An experimentally determined threshold used in previous work [8] for the coefficient of determination (r2 > 0.85) was used to exclude data that did not have an acceptable exponential decay when signal intensity (SI) was plotted against echo time. The inverse of the mean T2* (R2*) for each ROI was then calculated to assess the uptake of USPIO, where the higher the value, the greater the USPIO accumulation.

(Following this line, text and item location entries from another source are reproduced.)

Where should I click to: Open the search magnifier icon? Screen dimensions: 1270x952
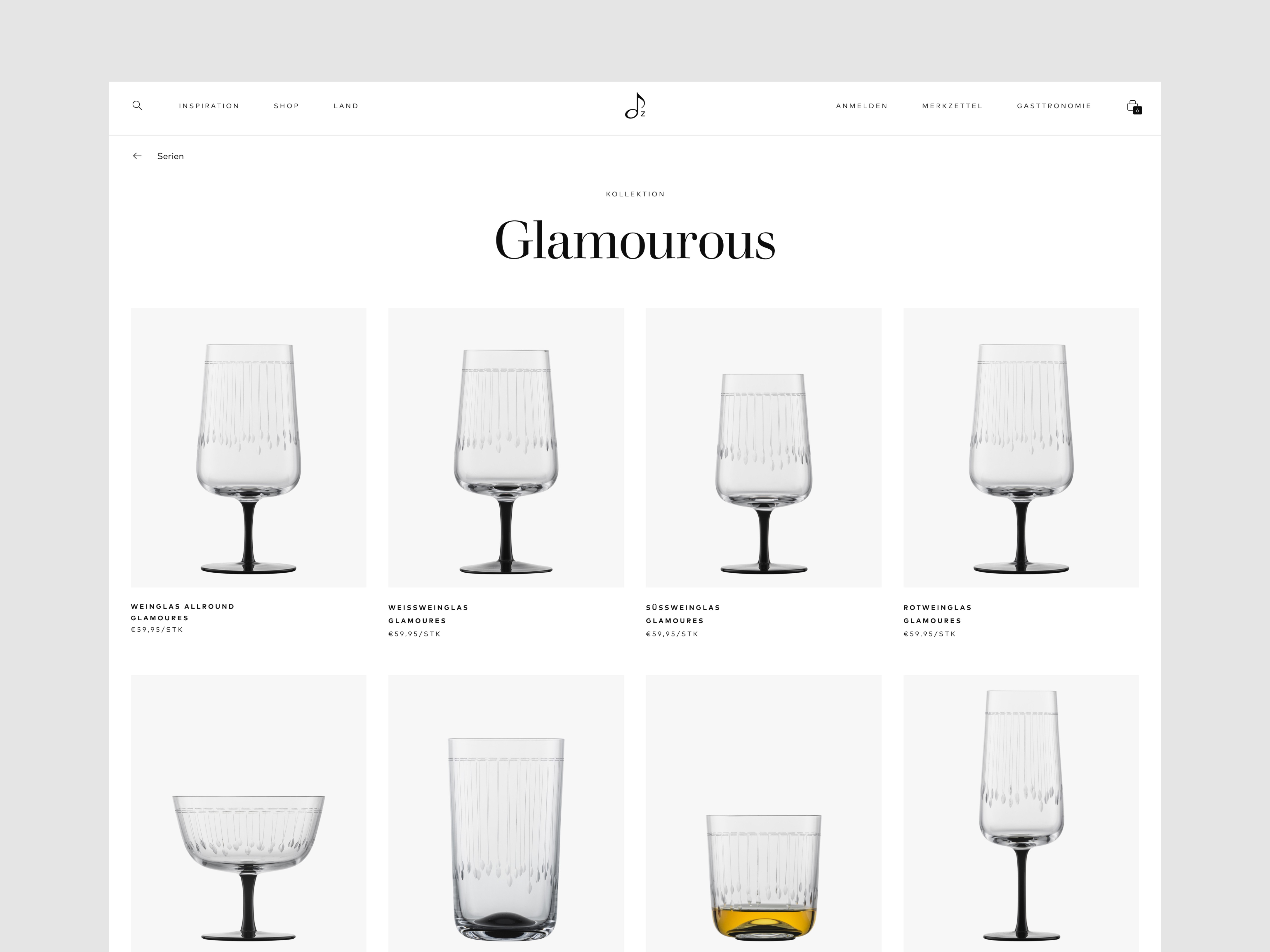(137, 106)
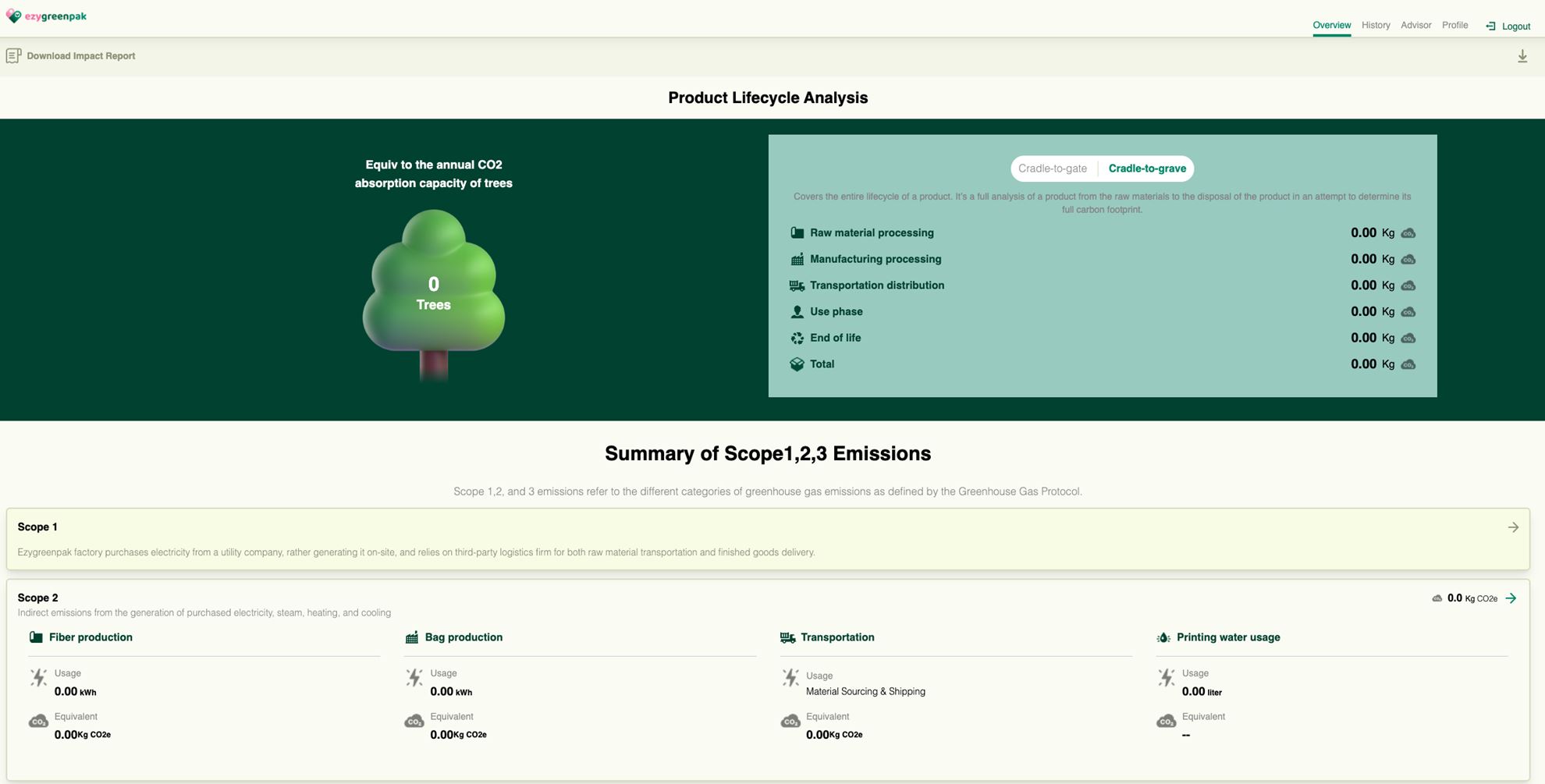Select the Cradle-to-grave toggle option
The image size is (1545, 784).
click(1146, 169)
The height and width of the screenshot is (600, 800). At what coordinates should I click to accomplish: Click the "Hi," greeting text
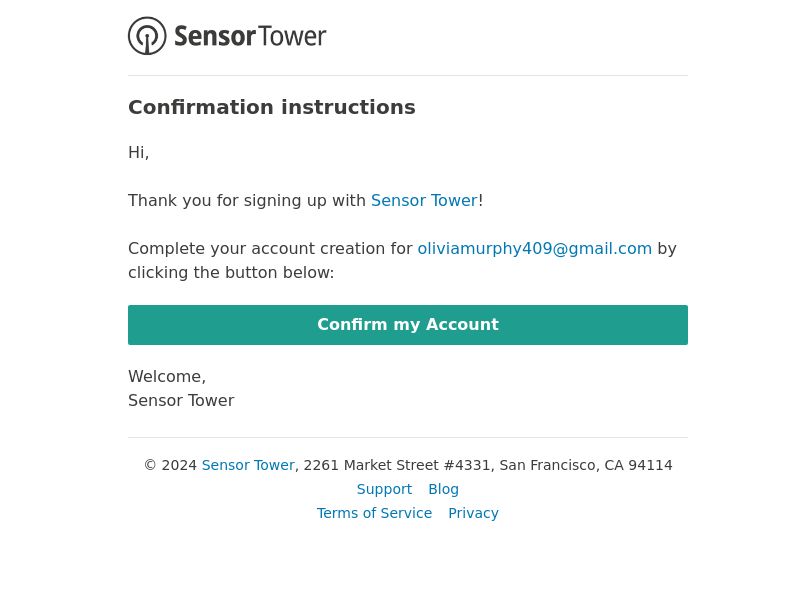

Late gadolinium enhancement (LGE), ventricular volume and functional analyses were performed using Circle CVI software (Circle CVI42, Calgary, Canada). T2* data were collected immediately prior to USPIO administration. USPIO-enhanced T2* data were collected 24–25 h following ferumoxytol administration.

Statistical analysis

All statistical analysis was performed with GraphPad Prism, version 6 (GraphPad Software, San Diego, CA). To assess uptake of USPIO in tissues following single administration, R2* increase from pre to 24 h following USPIO were compared using repeated measures one-way ANOVA. Statistical significance was defined as two-sided p < 0.05.

Results

Twenty volunteer patients were recruited in total (10 at 1.5 T, 10 at 3 T). Forty MRI scans and 20 infusions of ferumoxytol were completed over the course of the study. Data from one participant at 1.5 T has been removed due to the presence of LGE, (which was included in the cardiac MR protocol so that we could exclude volunteers with any detectable cardiac MR abnormalities according to standard cardiac MR protocols). All other volunteers that were included had structurally normal hearts. One participant was prescribed antihypertensive medication but had a normal cardiac MR study and was normotensive so the data was retained for analysis. Administration of ferumoxytol was well tolerated with no adverse reactions reported during or immediately after administration in any of the participants.

Participants were predominantly middle aged, with greater numbers of women in both groups (Table 1). There were no differences between 1.5 T and 3 T groups in BMI or ejection fraction at baseline.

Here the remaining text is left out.